I am a research scientist at Boston University (BU). My research focuses on building the easily upgradeable or evolvable, multi-party distributed systems needed to support innovation in the cloud ecosystem. A core part of my research involves creating sophisticated diagnosis tools for these systems since the extreme difficulty of diagnosing new problems is a significant barrier to change. At BU, I lead the Diagnosis and Control of Clouds Lab (DOCC Lab) and work with Orran Krieger on the Mass Open Cloud (MOC) project. In the Fall of 2019, I will be joining Tufts University’s CS department as an Assistant Professor.
From 2013 to 2016, I was a postdoctoral researcher in the CS Department at Carnegie Mellon University (CMU). I worked on the XIA project and was advised by Professor Peter Steenkiste. My research focused on creating mechanisms for upgrading inter-domain routing on the Internet (SIGCOMM’17). In the Fall of 2013, I co-developed and co-taught the initial offering of CMU’s graduate class on cloud computing (15-719).

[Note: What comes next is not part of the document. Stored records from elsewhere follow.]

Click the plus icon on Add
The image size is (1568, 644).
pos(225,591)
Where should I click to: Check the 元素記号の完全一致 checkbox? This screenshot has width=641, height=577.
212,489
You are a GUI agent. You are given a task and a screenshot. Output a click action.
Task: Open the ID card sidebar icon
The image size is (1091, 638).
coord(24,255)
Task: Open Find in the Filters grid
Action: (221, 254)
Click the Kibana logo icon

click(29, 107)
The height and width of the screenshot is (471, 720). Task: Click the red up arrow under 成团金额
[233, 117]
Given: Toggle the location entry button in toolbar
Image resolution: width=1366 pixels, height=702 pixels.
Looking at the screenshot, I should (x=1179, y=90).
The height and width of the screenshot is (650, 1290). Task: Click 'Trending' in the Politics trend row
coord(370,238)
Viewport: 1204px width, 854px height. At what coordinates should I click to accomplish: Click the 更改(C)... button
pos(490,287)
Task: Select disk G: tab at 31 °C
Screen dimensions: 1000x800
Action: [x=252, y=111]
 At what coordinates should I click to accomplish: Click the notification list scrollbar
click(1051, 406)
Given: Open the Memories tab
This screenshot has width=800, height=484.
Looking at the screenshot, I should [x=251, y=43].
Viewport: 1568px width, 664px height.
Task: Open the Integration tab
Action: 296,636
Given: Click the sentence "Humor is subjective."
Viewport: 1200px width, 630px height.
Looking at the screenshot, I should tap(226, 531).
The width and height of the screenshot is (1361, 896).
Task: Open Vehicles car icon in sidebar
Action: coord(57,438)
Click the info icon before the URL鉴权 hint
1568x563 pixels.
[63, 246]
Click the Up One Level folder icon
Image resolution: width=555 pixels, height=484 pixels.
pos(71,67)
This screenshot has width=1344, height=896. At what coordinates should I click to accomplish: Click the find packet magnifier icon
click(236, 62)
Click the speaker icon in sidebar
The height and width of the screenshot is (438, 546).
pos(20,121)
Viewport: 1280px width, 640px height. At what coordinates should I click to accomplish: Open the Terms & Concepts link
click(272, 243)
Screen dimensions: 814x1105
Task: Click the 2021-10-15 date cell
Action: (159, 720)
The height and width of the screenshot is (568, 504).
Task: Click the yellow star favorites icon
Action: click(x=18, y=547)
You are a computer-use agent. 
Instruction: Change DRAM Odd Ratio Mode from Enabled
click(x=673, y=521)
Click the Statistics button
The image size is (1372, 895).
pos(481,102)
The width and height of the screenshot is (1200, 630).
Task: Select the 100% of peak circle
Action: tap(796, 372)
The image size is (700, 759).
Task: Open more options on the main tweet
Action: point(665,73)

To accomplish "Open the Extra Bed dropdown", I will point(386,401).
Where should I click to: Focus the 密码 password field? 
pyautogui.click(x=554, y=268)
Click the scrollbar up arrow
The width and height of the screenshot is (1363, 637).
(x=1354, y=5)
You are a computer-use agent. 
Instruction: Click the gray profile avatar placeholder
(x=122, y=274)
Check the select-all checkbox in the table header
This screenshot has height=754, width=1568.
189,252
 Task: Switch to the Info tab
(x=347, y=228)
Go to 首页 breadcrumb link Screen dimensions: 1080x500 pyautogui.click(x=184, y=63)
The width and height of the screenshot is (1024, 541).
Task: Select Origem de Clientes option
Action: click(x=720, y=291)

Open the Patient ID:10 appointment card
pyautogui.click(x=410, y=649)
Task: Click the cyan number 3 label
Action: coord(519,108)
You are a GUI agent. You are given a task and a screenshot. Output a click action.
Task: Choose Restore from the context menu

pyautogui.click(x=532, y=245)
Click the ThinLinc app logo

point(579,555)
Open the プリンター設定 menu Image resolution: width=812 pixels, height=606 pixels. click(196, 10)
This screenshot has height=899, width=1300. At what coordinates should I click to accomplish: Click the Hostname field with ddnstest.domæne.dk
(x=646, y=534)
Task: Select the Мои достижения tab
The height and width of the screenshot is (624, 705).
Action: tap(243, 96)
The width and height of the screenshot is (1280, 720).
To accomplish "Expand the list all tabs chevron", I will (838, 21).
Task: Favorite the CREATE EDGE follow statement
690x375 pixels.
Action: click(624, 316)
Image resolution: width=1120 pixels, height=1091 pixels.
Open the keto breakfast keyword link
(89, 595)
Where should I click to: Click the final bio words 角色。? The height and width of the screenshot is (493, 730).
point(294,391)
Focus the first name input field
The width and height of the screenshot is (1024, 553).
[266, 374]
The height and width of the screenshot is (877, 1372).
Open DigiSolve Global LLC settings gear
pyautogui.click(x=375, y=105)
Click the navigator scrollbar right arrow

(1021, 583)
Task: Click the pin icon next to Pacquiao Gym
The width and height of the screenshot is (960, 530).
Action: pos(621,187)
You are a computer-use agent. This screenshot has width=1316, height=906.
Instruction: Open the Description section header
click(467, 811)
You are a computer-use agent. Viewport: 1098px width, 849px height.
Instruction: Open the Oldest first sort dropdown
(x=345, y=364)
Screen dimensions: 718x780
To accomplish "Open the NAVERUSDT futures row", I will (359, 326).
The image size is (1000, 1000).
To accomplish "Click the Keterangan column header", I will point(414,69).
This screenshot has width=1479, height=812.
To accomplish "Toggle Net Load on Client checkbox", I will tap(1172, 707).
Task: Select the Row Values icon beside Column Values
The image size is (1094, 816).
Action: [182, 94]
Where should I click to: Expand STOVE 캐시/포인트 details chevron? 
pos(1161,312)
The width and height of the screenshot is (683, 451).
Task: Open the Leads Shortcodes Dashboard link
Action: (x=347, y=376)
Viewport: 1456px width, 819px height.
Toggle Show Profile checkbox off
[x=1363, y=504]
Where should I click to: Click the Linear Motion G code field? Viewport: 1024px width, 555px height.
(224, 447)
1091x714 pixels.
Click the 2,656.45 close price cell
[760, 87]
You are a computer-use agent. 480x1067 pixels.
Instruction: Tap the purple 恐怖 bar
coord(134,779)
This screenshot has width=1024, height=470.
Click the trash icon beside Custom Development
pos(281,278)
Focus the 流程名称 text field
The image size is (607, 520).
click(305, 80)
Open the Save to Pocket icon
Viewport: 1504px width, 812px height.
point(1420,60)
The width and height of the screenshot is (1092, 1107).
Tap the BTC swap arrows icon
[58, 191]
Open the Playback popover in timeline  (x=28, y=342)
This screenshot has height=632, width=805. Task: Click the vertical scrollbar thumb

I completed my Ph.D. in the ECE Department at CMU in May 2013. I worked at the Parallel Data Lab (PDL) and was advised by Professor Greg Ganger. My dissertation focused on creating tools to reduce the difficulty of diagnosing problems in distributed systems (NSDI’11, InfoVis’13, SoCC’16). My research on creating workflow-centric tracing infrastructures and diagnosis tools that use the resulting traces has been cited over 200 times. It has also influenced industrial tracing efforts—examples include Jaeger’s trace-comparison visualizations and Uber’s recent efforts to create many-to-many-trace-comparison tools. (Workflow-centric tracing is also called end-to-end tracing.)
In 2007, I appeared in a PhDComics strip encouraging CS grad students to wear lab coats to work. In my spare time, I enjoy playing tennis, running, and photography. I also occasionally blog at Formalized Curiosity.